PORTLAND, Maine – The Transportation Security Administration (TSA) throughout Maine airports is prepared for a busy summer travel season. TSA anticipates passenger volumes in Maine could match and possibly exceed those of 2019.
Nationwide TSA officers are currently screening approximately 2.1 million people daily, which is an increase from May 2021, when TSA screened about 1.7 million daily.
TSA officers at Portland Jetport (PWM) are currently screening anywhere from 2,400 to 3,200 people a day, however, TSA expects that number to rise as we proceed into summer. Last summer at PWM, the month of August saw daily screening numbers exceed 5,000. At Bangor International (BGR) TSA is currently screening anywhere from 1,000 to 1,300 people a day and expects that number to rise as well. Last summer TSA officers at BGR screened about 600 people a day.
The continued recovery from the low travel volumes during the pandemic may require more patience and planning than was necessary before 2019. Checkpoint environments and procedures have changed. PWM will soon expand their security checkpoint area to five screening lanes. The 5th lane will help meet expected summer travel demand. The new equipment is slated for installation next week.
“Daily passenger volumes at TSA checkpoints throughout Maine are getting busier every week. Our Maine airport security checkpoints have highly-trained security professionals and new technologies that enhance security and reduce physical contact,” said Bob Allison, TSA Federal Security Director for Maine. “To help expedite the screening process, we ask that passengers have their ID out and ready to either present to the TSA officer or to insert into the Credential Authentication Technology machine.”
Recent security enhancements at airport screening checkpoints include two new technologies. TSA deployed Credential Authentication Technology (CAT) and Computed Tomography (CT) scanners to improve identification verification, and in some airports, enable digital identification verification at the Travel Document Checker podium and the scanning capabilities for carry-on bags. Both of these technologies enhance security and reduce physical contact within the checkpoints.

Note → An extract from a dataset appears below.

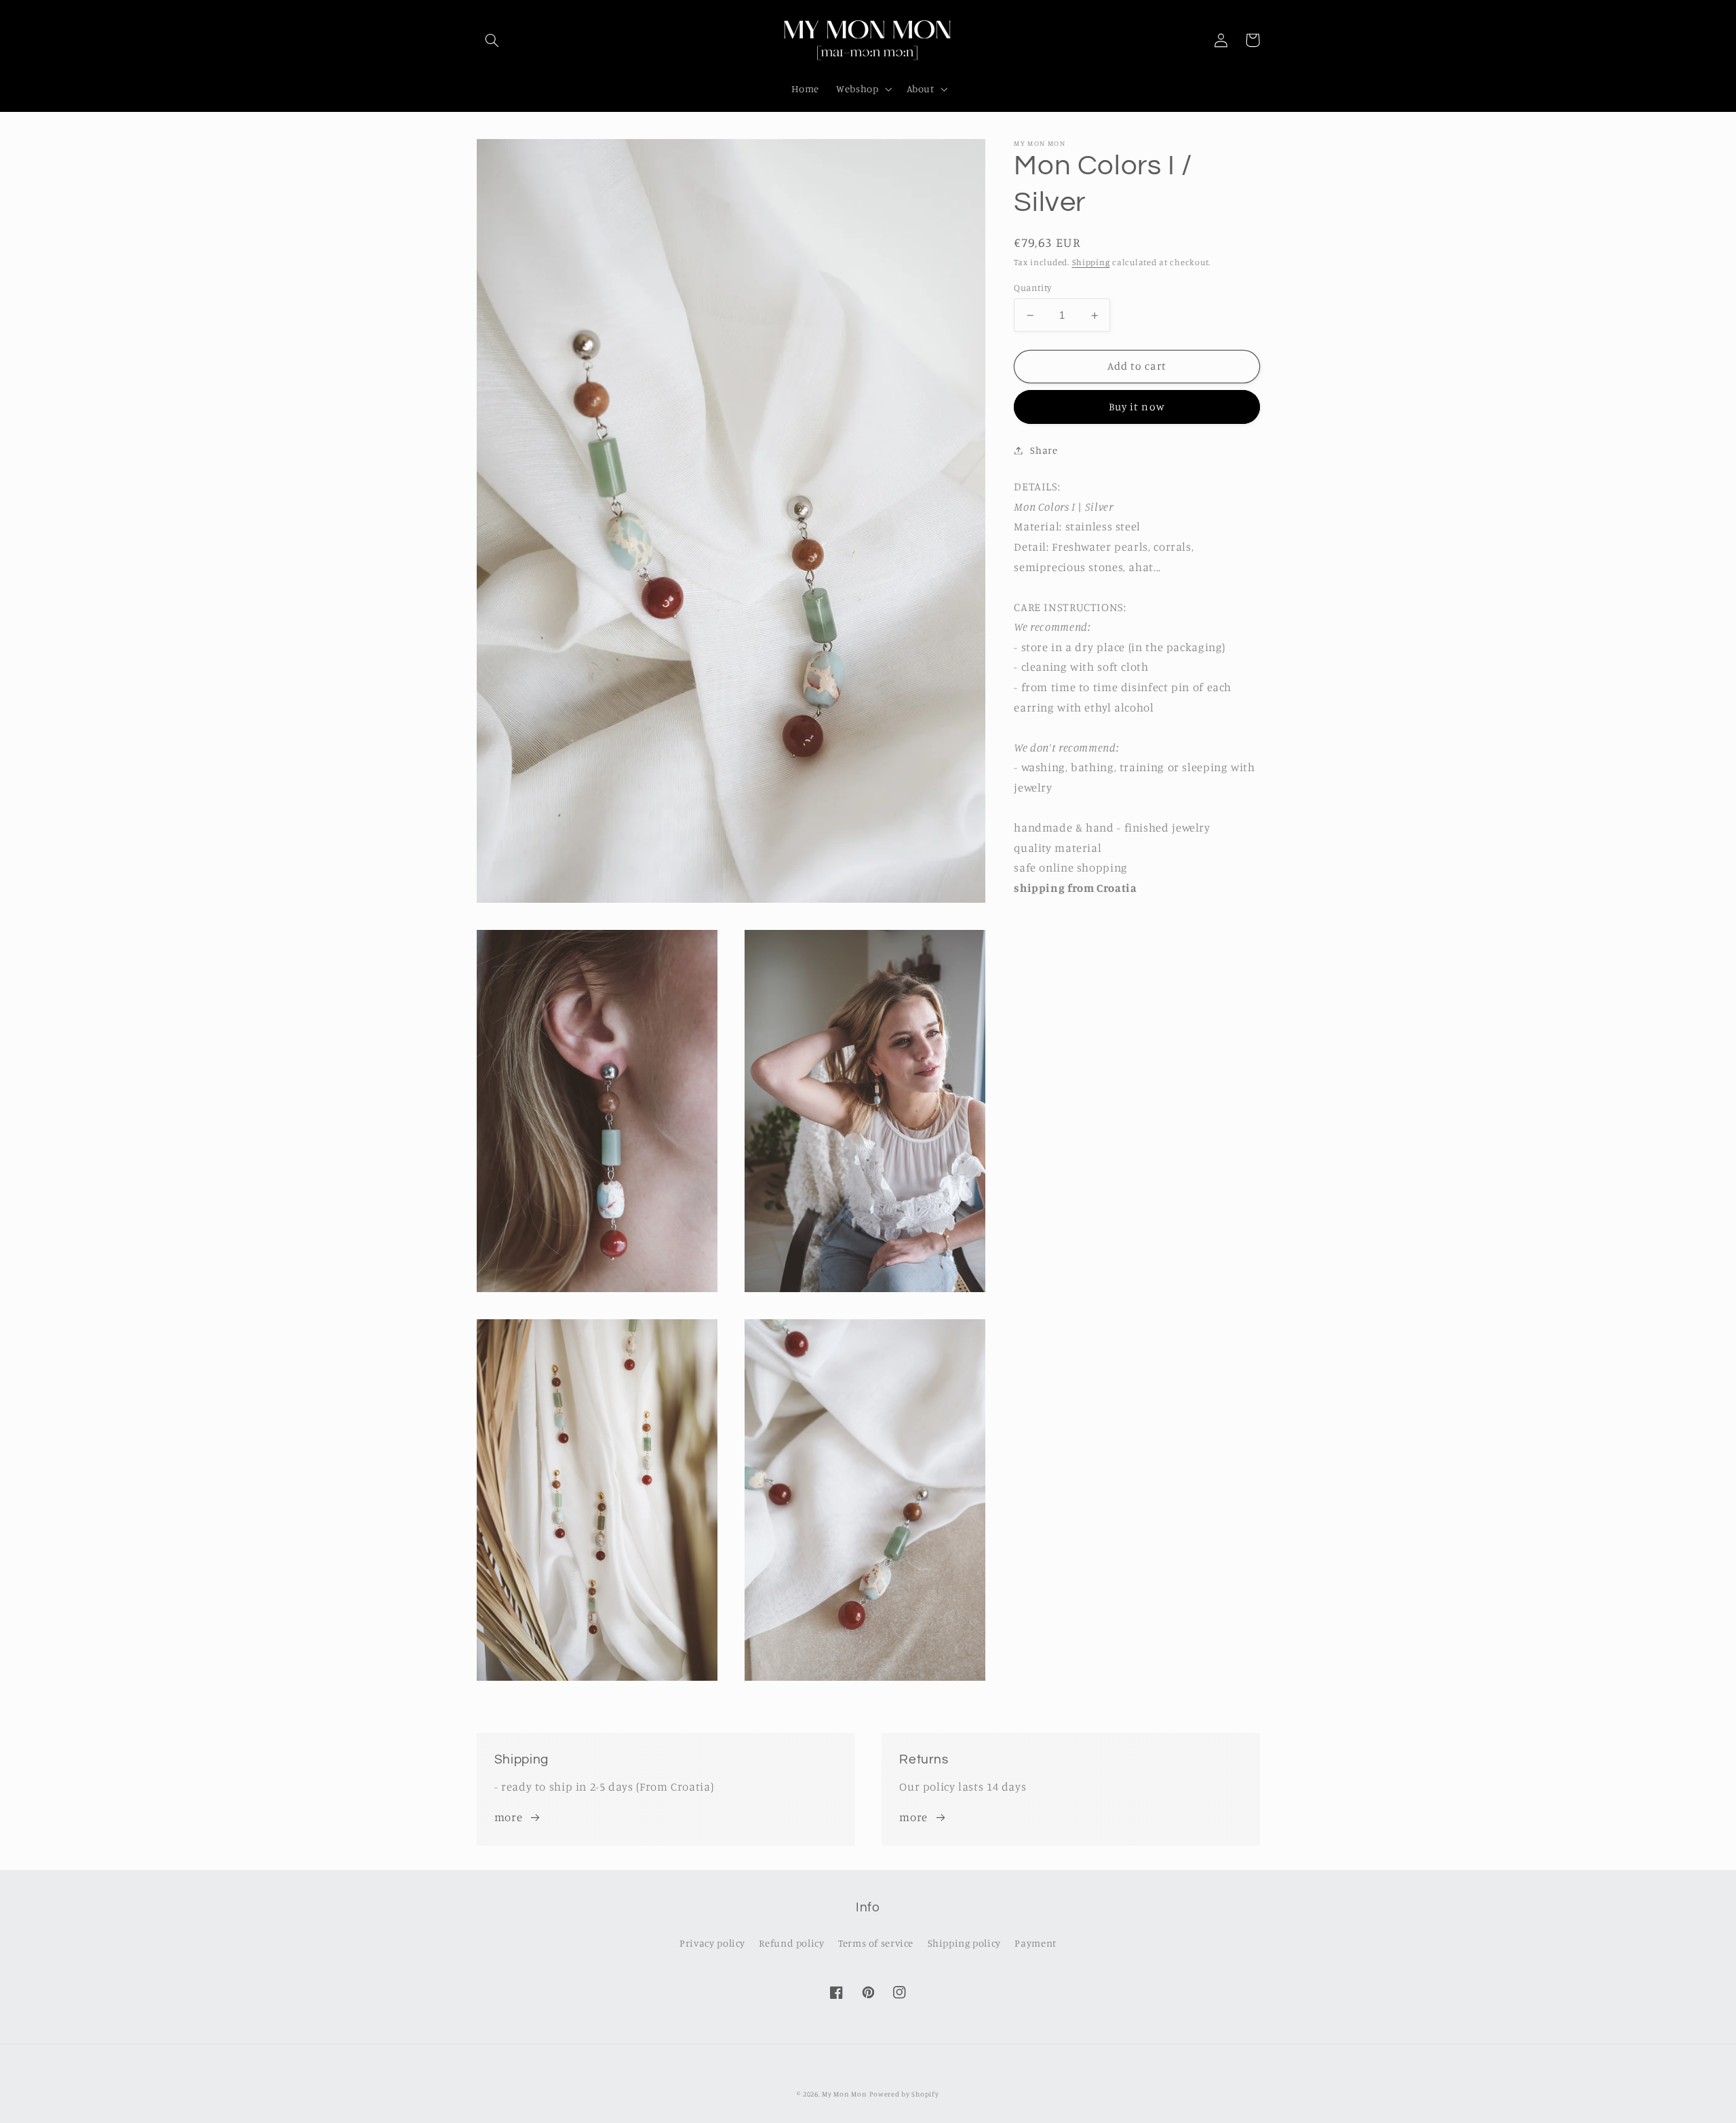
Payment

To date, TSA has deployed 1,621 CAT units to 176 airports, including two machines at BGR and three at PWM. TSA has also deployed 387 CT units to 158 airports nationwide, including one at BGR.
The CT units provide TSA officers the ability to review a 3D image of passengers’ bags and reduce the need to search the bag’s contents. Passengers screened in security lanes with CT units do not need to remove their 3-1-1 bag or electronics.
Passengers play an important role in the security process. By being prepared, they can simplify their travel experience. Here are some helpful TSA tools and travel tips:
Tip 1: Pack smart; start with empty bags. Airline passengers who pack for travel with empty bags are less likely to bring prohibited items through a TSA checkpoint. Technology and modifications help reduce the need for physical contact with TSA officers, but those who take time to come prepared for the TSA checkpoint are far more likely to avoid delay and physical contact. Check for prohibited items by using the “What Can I Bring?” page on TSA.gov.
Tip 2: Know before you go. Airports, like highways, have high traffic surges and construction delays. Plan to arrive at the airport in plenty of time to check in, check bags and complete security screening in time to avoid stressful sprints to the departure gate. At the TSA checkpoint, have a valid ID card readily available and follow the liquids rule of 3.4 ounces or less, with the exception of hand sanitizer, which has a temporary 12-ounce limit in carry-on baggage.
Tip 3: Face masks are optional, but recommended. The CDC recommends face masks for passengers aged two and older in indoor areas of public transportation and transportation hubs as an effective precaution for those who seek to avoid exposure to COVID in higher risk public spaces. CDC provides heath recommendations for domestic travel during COVID-19 and for international travel on its website at CDC.gov.
Tip 4: Contact TSA for help if there are questions or concerns. Travelers can get live assistance by tweeting questions and comments to @AskTSA or via Facebook Messenger, weekdays from 8 a.m. to 10 p.m. EDT and weekends/holidays from 9 a.m. to 7 p.m. EST. You can also call the TSA Contact Center at 866-289-9673. TSA Cares, a helpline for travelers with disabilities, medical conditions and other special circumstances can be reached by calling TSA Cares at 855-787-2227, weekdays from 8 a.m. to 11 p.m. and weekends/holidays from 9 a.m. to 8 p.m.
Tip 5: Enroll now in TSA PreCheck® to “Travel with Ease.” By enrolling in TSA PreCheck, airline passengers can avoid removing shoes, belts, liquids, food, laptops and light jackets at the TSA checkpoint. Most new enrollees receive their known traveler number within three to five days, and membership lasts for five years. In April, 94% of TSA PreCheck passengers waited less than 5 minutes.
Portland Jetport and TSA recommend arriving at their airline ticket counter 90 minutes before flight departure. Bangor International recommends arriving 2 hours prior to departure.
The summer travel season starts in late May and extends through and beyond Labor Day weekend.